++++ Excerpted records

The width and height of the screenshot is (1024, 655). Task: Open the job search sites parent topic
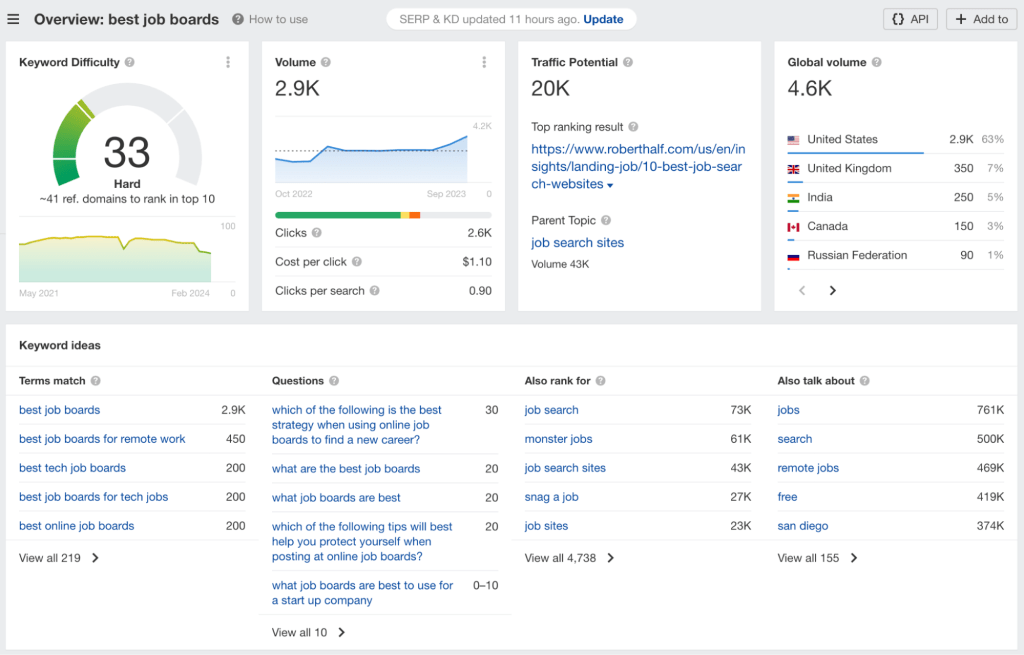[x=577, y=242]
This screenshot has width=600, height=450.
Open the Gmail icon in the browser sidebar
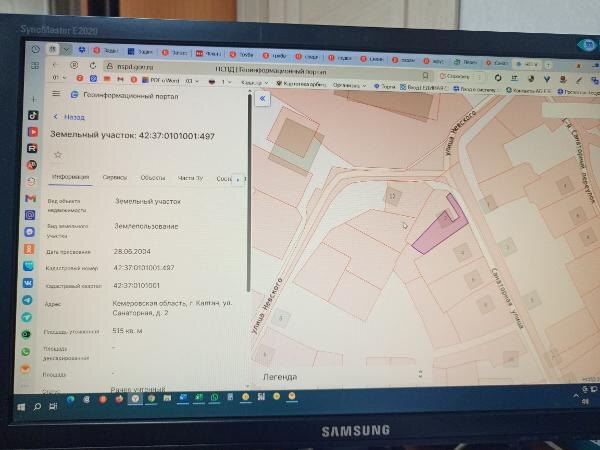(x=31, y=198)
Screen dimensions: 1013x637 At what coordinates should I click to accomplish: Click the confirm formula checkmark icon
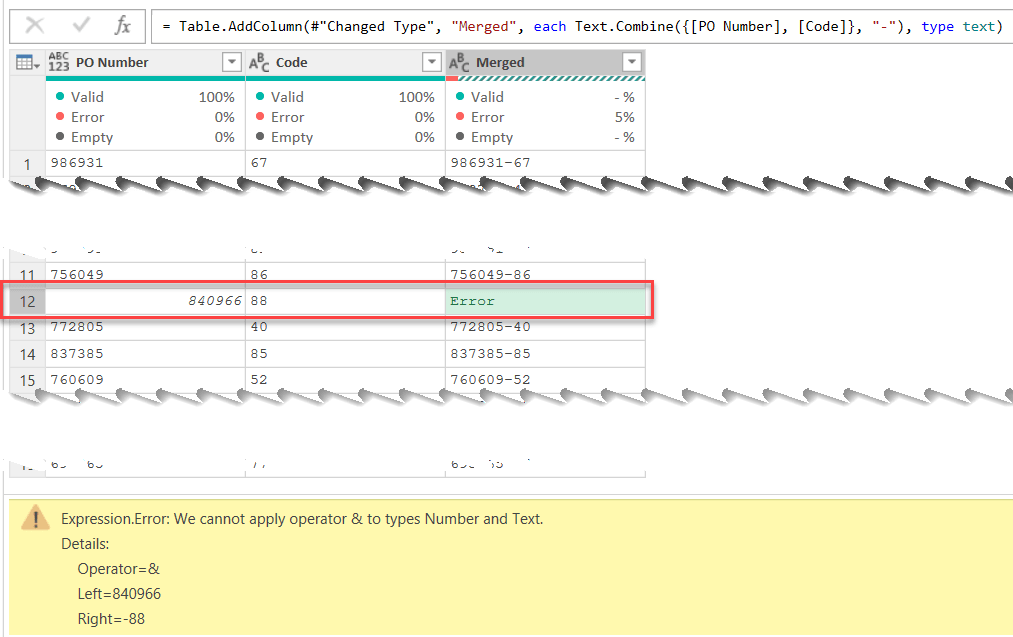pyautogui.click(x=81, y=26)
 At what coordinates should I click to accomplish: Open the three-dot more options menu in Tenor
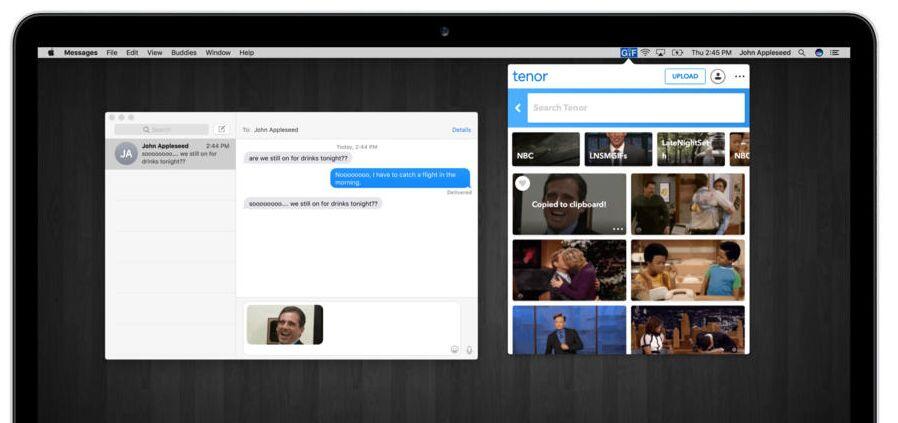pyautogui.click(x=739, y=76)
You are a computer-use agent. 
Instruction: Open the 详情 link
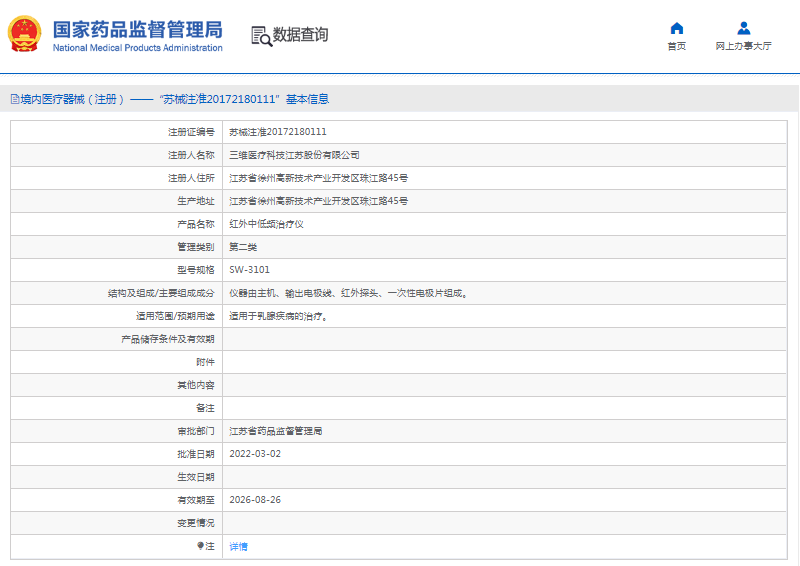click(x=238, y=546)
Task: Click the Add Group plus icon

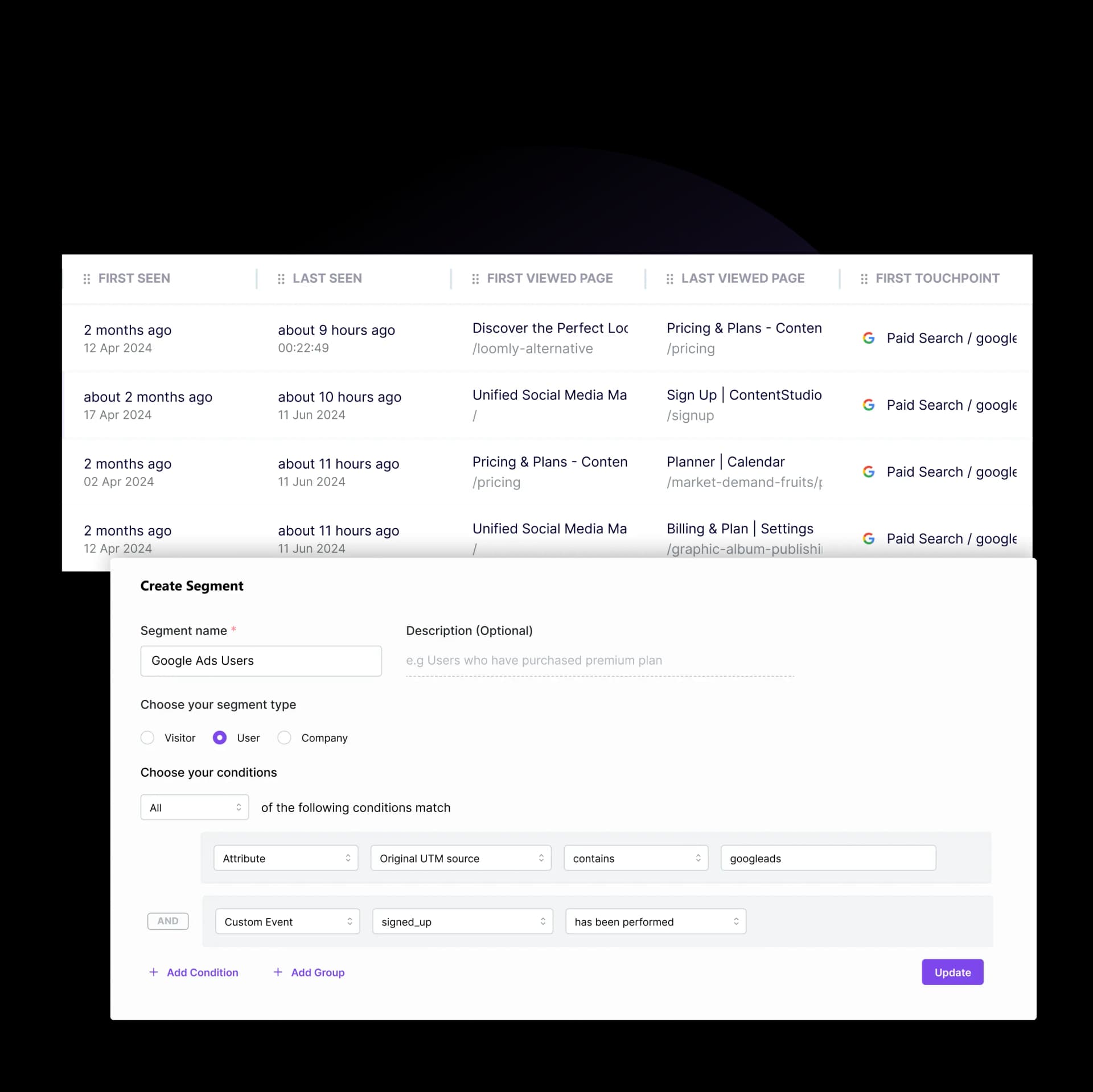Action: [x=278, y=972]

++++++++

*About this task*
I would like you to set down the lines above, from the one containing "You are a computer-use agent." to the final line, exactly as written and without pictures.

*Task output*
You are a computer-use agent. 
Instruction: Open the 详情 link
click(x=238, y=546)
Task: Click the Add Group plus icon

Action: [x=278, y=972]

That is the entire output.